_Do this_:
Change "list view" to "grid view" in the records, starting with the first line and going on through the line with "Looking at the", and write those lines out again with nothing else altered. Leave the pictures out of your answer.

_Source records_:
— Begin —
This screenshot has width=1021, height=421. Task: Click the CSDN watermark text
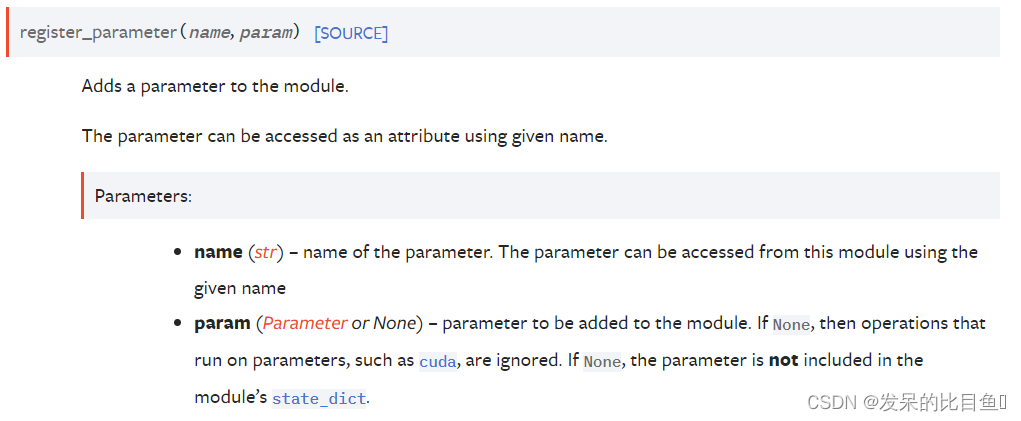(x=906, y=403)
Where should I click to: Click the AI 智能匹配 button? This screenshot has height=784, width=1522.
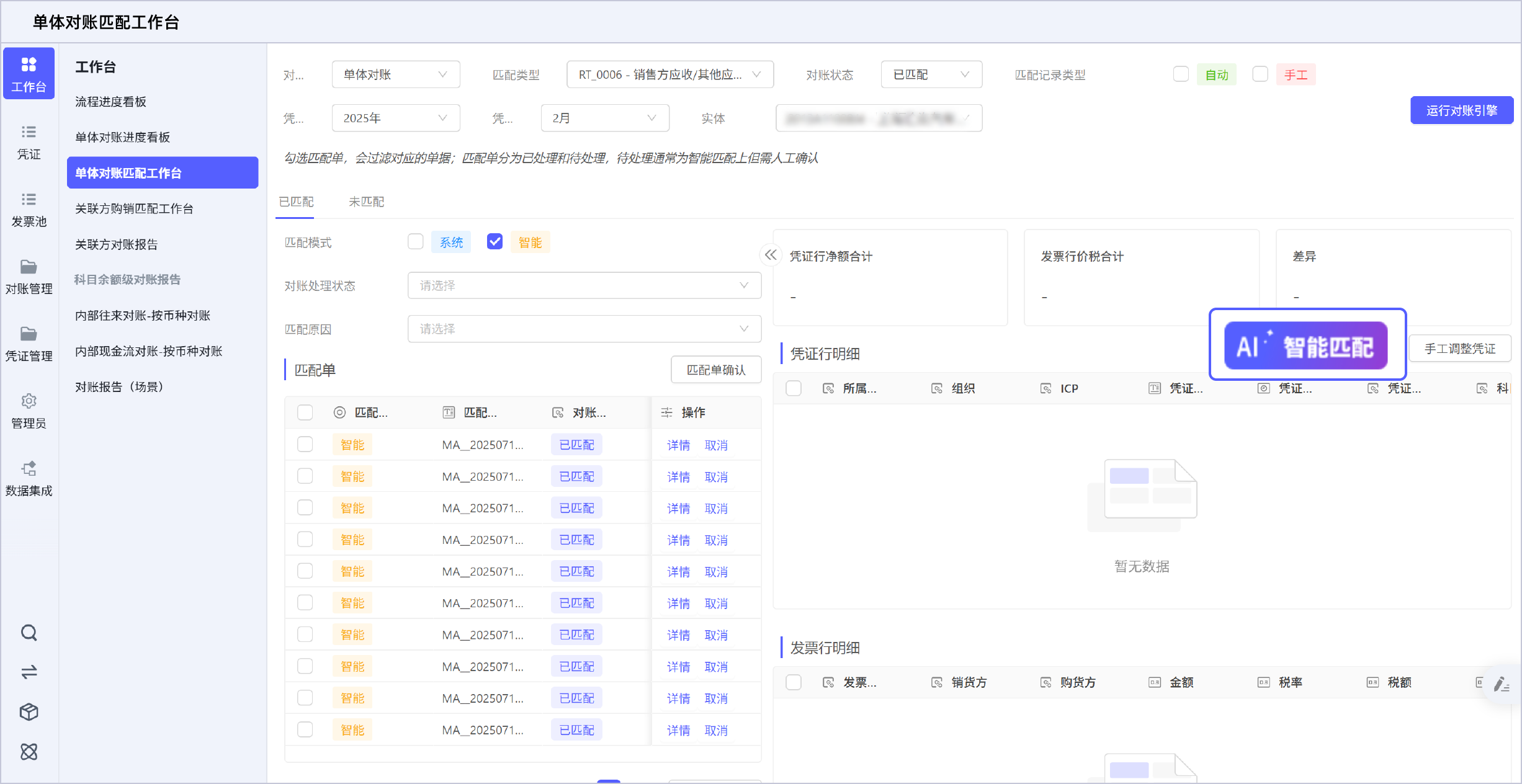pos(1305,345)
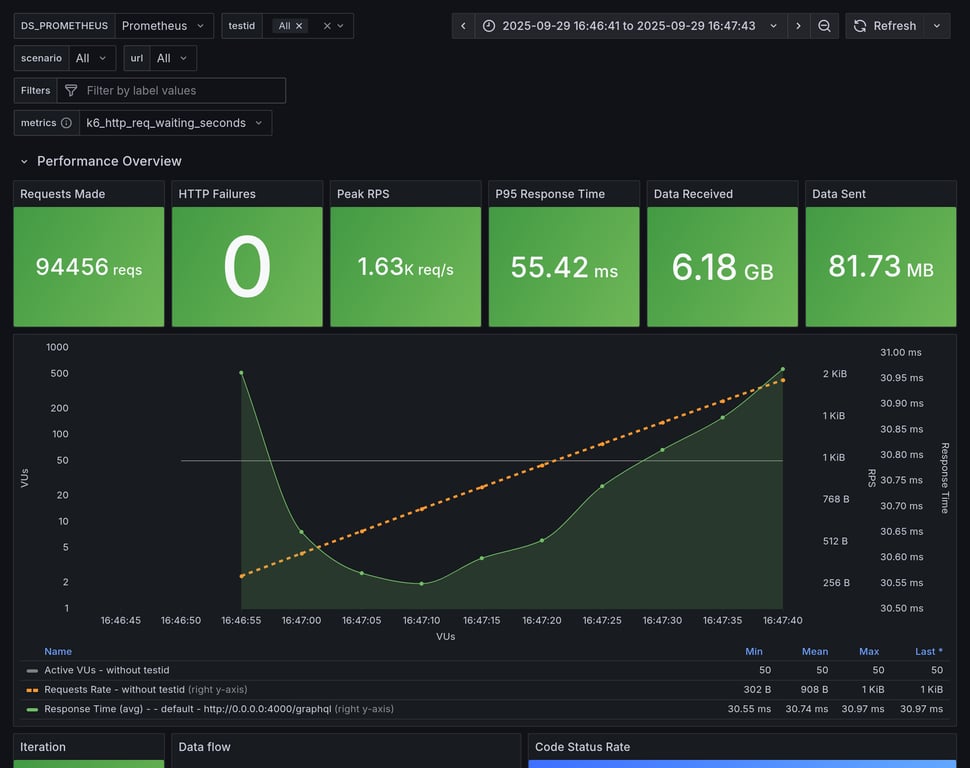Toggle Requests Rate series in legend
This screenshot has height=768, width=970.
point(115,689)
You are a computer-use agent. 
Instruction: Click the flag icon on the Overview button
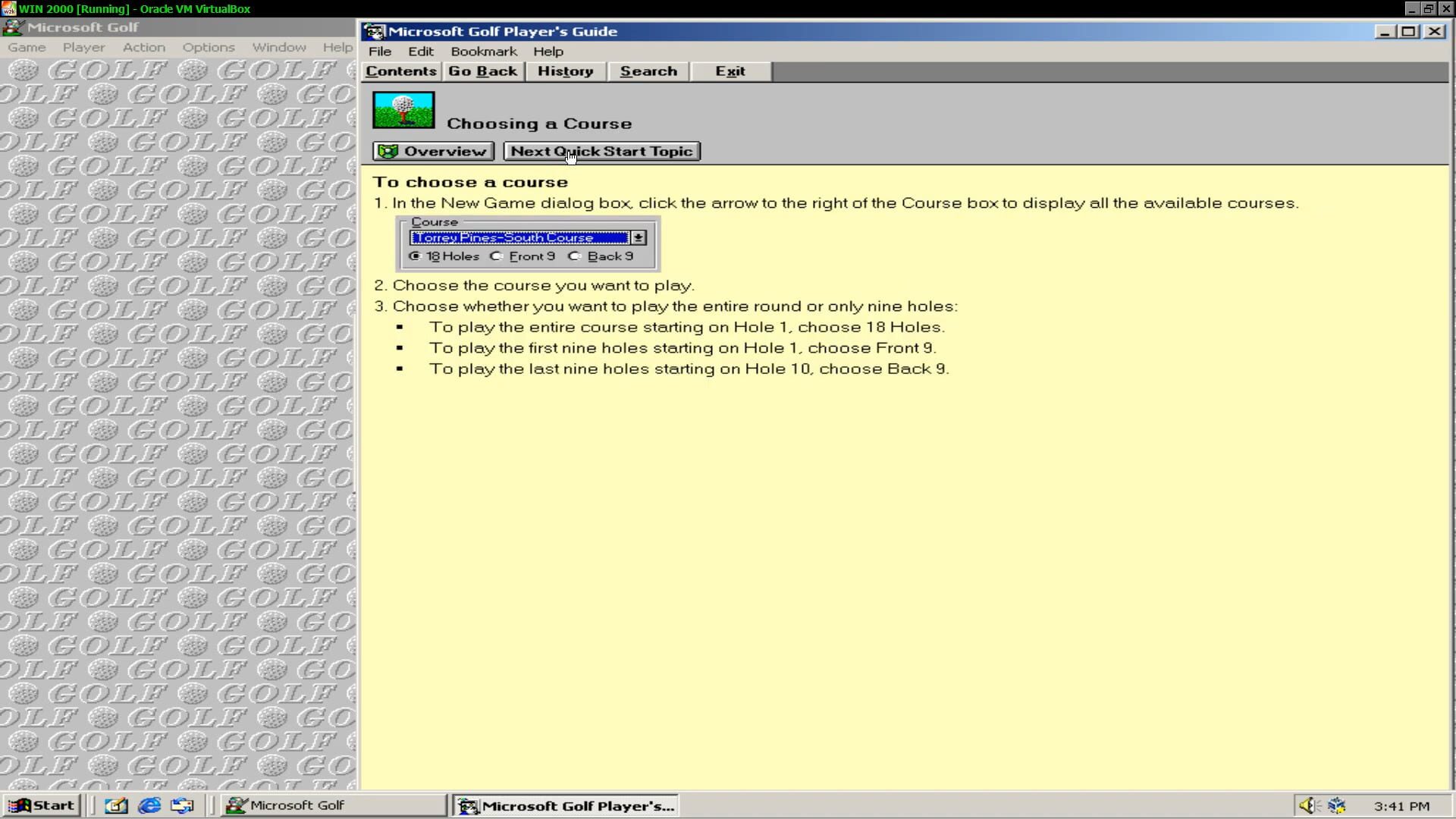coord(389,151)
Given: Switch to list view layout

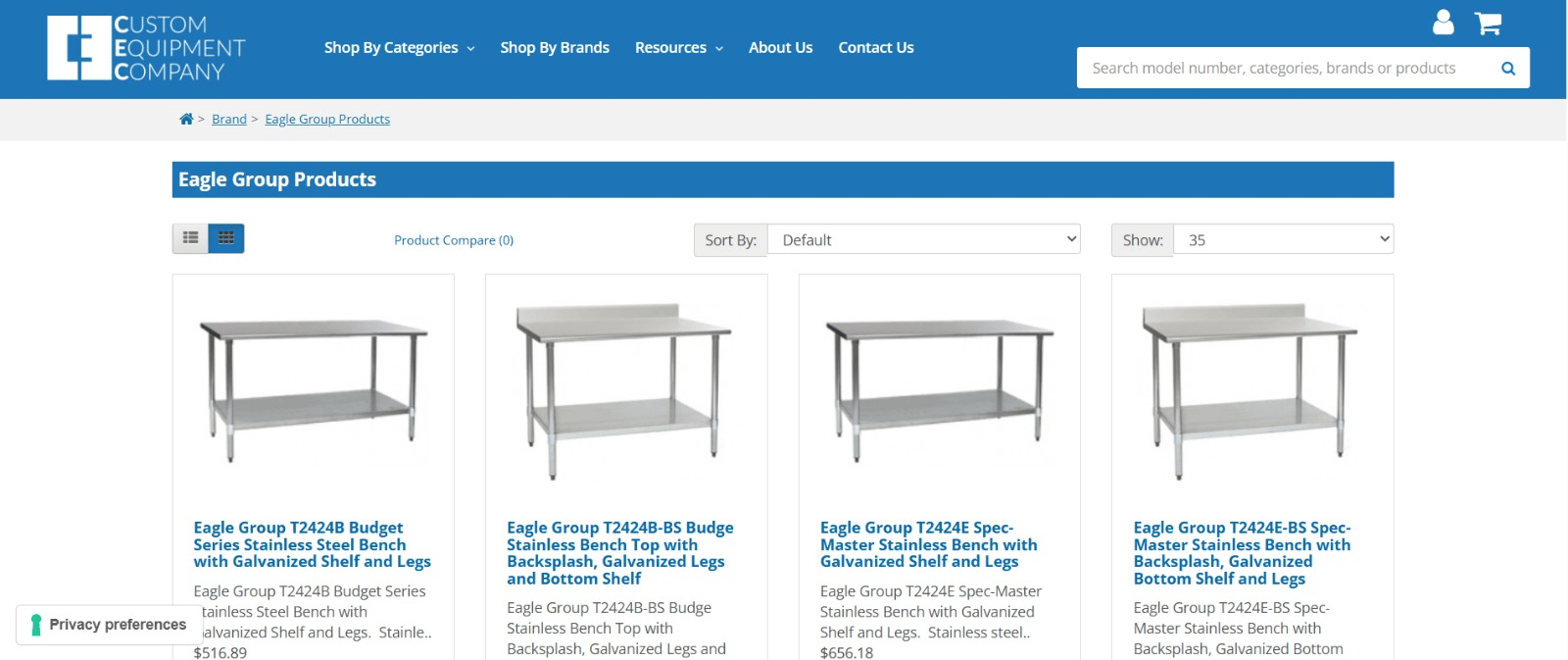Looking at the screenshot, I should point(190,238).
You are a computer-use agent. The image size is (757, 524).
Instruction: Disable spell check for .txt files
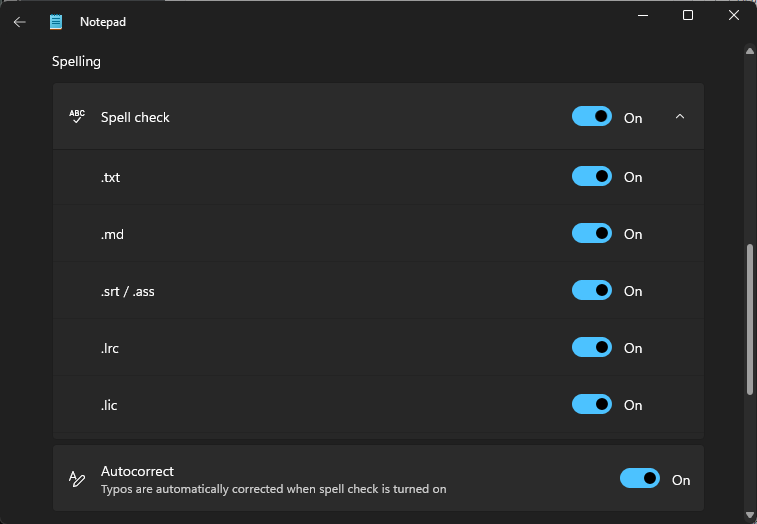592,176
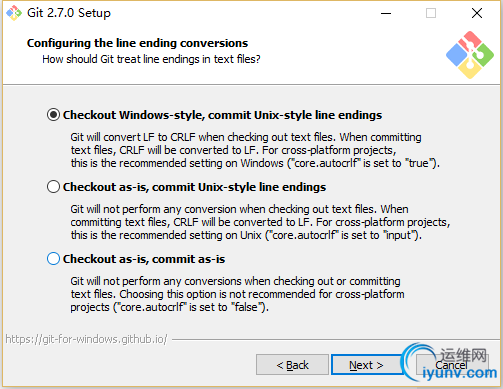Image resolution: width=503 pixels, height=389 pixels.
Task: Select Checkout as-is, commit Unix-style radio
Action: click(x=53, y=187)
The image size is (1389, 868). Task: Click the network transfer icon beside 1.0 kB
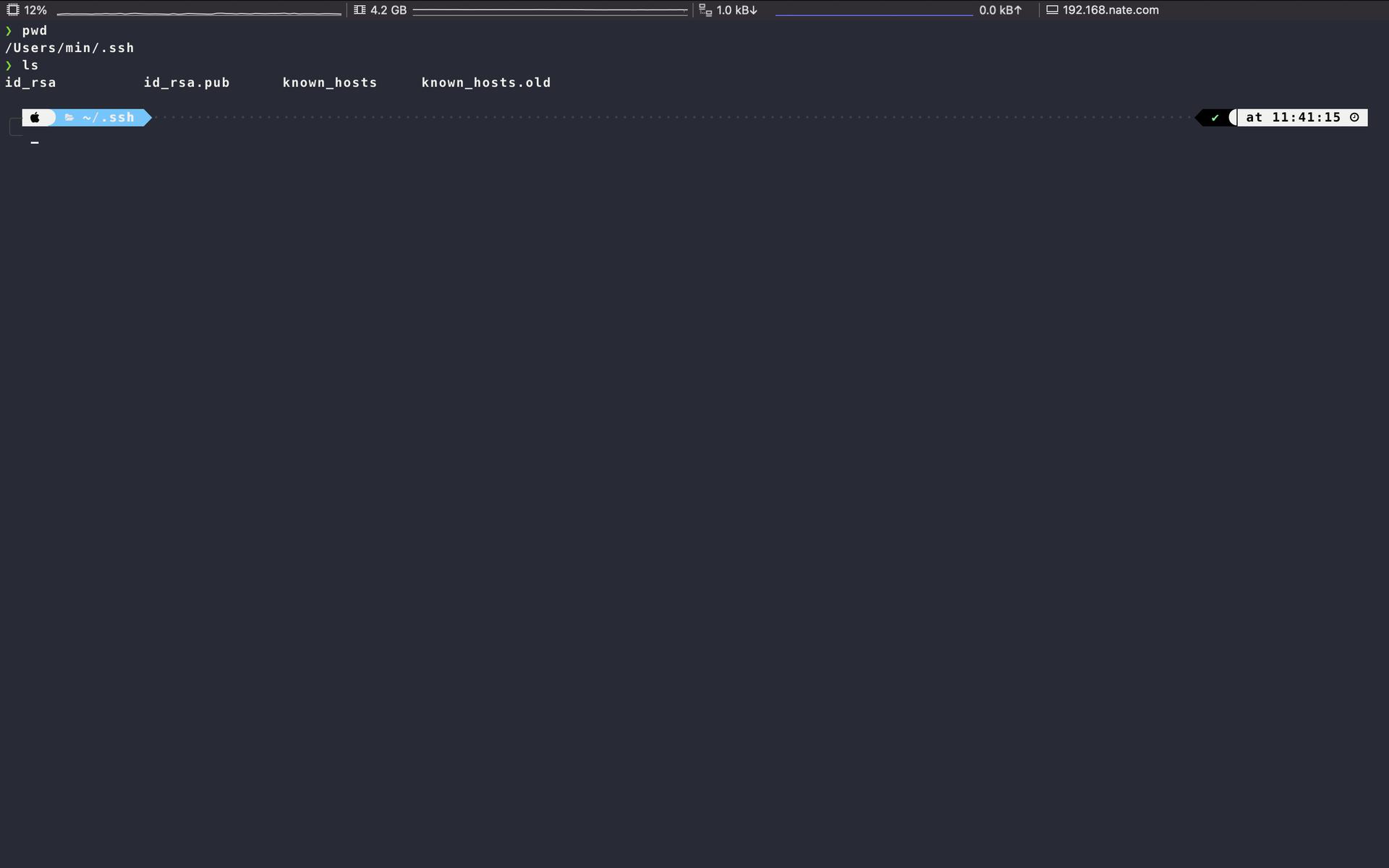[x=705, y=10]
— End —
_Full response_:
This screenshot has width=1021, height=421. Task: Click the CSDN watermark text
(x=906, y=403)
Where should I click to: Click the AI 智能匹配 button? This screenshot has height=784, width=1522.
pos(1305,345)
Toggle Requests Rate series in legend
This screenshot has height=768, width=970.
point(115,689)
You are a computer-use agent. 
Instruction: Click the flag icon on the Overview button
coord(389,151)
Given: Switch to grid view layout

Looking at the screenshot, I should point(190,238).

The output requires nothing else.